A Piece of Resistance.

            Nationalism preaches that all the people speaking the same language should be grouped together in one independent country.  Nationalism came to Rumania in the later 19th Century, when part of it escaped from the Ottoman Empire to form the new country.  However, many Rumanian-speakers still lived outside the country.  After Russia collapsed into revolution and civil war during the First World War, Rumania grabbed the mostly-Rumanian territory of Bessarabia (1918). 

            Anti-Semitism walked in daylight in Rumania.[1]  Jews had no rights and could not be citizens.  Most lived in miserable poverty.  A large Jewish community lived in Bessarabia, so the change of borders brought them under Rumanian rule.  In 1923, a new constitution—imposed by the Western powers—granted Jews citizenship.  Nothing else changed.  Many Jews pined for the Soviet Union which they believed to be a socialist utopia where religion didn’t matter. 

            Baruch Bruhman (1908-2004) began life as a Jewish Russian subject in Bessarabia; then became Rumanian.[2]  He rejected everything about the Rumanian state: he joined the illegal Communist Party (1929); went to jail for it (1930); deserted from the army during compulsory service (1932); went to jail for it; did organizational work for the Communist Party; fled to Czechoslovakia one step ahead of the police (1936); went to France to join the International Brigades fighting in the Spanish Civil War (1938), but arrived too late; worked for the French Communist Party (PCF) for a year; and enlisted in the French Foreign Legion under the name Boris Holban when the Second World War broke out (1939).[3] 

            The Germans captured Holban in June 1940, but he escaped in December 1940 and returned to Paris.  In June 1941, Germany attacked the Soviet Union.  All foreign Communist parties were ordered to attack the Germans to divert troops from the Russian front.  The PCF knew that the Germans would shoot a lot of French civilian hostages in reprisal.  Holban had spent his life on the run and had been to war.  The PCF set him to recruiting immigrant workers to kill Germans.  Holban found Rumanians, Hungarians, Poles, and Italians willing to fight the Germans.  Most were Jews and veterans of Spain.  If Germany won, they were doomed. 

            From August 1942 to June 1943, Holban’s group derailed trains, attacked factories, and killed 83 Germans on the streets of Paris.  Both the Germans and the French police hunted the “terrorists.”  Holban fell out with his PCF bosses.  They wanted more attacks; he wanted to slow down while concentrating on security.  In July 1943, Holban was replaced by Missak Manouchian, who accelerated attacks.  Then Manouchian was caught.  The PCF brought Holban back to run a rat-hunt for whoever had betrayed the group (December 1943). 

            Returning to now-Communist Rumania after the war, Holban soon fell into the whirlpool of the Stalinist purges.  Many years later, after he had re-settled in France (1984), he was accused of betraying Manouchian.  A storm followed, but Holban was proved innocent. 

            A puzzle: Was this Jewish resistance or Communist resistance or French resistance? 


[1] Even if vampires did not.  See: Bram Stoker, Dracula (1897); “Nosferatu” (dir.
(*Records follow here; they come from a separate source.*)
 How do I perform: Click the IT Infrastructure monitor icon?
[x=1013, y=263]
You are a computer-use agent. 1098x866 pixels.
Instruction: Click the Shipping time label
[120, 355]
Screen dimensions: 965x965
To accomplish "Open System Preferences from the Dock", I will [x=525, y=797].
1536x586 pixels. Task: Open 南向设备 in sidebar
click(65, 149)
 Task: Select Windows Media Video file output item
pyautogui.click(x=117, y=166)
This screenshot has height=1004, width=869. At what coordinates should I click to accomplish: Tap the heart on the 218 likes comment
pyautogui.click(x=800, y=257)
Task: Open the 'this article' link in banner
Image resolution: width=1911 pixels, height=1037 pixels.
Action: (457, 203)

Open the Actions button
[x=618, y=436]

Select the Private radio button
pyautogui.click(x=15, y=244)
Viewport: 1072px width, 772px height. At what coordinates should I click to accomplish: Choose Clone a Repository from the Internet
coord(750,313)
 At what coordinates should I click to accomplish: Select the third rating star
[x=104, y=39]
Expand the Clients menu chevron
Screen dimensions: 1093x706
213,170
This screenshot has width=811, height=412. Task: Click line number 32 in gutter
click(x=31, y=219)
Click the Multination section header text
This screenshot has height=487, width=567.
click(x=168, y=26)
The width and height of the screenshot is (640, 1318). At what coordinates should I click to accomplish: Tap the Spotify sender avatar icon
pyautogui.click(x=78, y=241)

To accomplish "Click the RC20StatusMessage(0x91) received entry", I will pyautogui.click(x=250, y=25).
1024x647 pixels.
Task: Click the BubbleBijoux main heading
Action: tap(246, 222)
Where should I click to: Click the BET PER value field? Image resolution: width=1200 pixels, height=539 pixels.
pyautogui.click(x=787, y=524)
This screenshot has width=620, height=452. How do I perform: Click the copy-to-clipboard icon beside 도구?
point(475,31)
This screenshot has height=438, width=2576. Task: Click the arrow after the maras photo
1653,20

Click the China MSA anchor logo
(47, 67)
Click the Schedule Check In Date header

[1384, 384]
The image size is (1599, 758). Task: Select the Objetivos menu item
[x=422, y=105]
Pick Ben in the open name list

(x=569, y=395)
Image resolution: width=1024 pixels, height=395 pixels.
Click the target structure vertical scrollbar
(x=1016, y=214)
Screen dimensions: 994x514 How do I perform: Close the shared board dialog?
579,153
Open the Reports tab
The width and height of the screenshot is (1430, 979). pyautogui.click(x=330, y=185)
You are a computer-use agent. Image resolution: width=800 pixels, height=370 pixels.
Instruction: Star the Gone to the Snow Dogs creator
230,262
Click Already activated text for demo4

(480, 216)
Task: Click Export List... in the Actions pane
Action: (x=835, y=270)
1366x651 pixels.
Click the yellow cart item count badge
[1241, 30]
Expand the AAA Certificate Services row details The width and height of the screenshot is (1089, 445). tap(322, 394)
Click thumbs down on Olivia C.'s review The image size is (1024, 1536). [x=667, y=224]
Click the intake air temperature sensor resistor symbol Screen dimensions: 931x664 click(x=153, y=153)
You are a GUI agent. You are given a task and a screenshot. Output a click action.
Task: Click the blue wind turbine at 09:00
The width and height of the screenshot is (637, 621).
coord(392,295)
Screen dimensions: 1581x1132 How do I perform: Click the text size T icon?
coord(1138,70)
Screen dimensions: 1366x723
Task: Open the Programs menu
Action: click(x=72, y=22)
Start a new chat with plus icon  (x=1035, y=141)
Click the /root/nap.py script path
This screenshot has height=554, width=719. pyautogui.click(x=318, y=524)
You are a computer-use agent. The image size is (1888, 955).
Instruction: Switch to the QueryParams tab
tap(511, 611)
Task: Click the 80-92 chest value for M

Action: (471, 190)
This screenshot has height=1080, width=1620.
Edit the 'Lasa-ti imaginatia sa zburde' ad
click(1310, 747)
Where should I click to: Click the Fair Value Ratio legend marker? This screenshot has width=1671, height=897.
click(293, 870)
F. W. Murnau, 1922). 

[2] Renee Poznansky, Jews in France during World War II (2001). 

[3] This is very significant.  In August 1939, Soviet dictator Joseph Stalin did a deal with German dictator Adolf Hitler.  The Soviet Union would remain neutral in any war between Germany and other countries.  All foreign Communist parties were ordered to oppose their own nation’s war effort.  Bruhman/Holban was defying orders.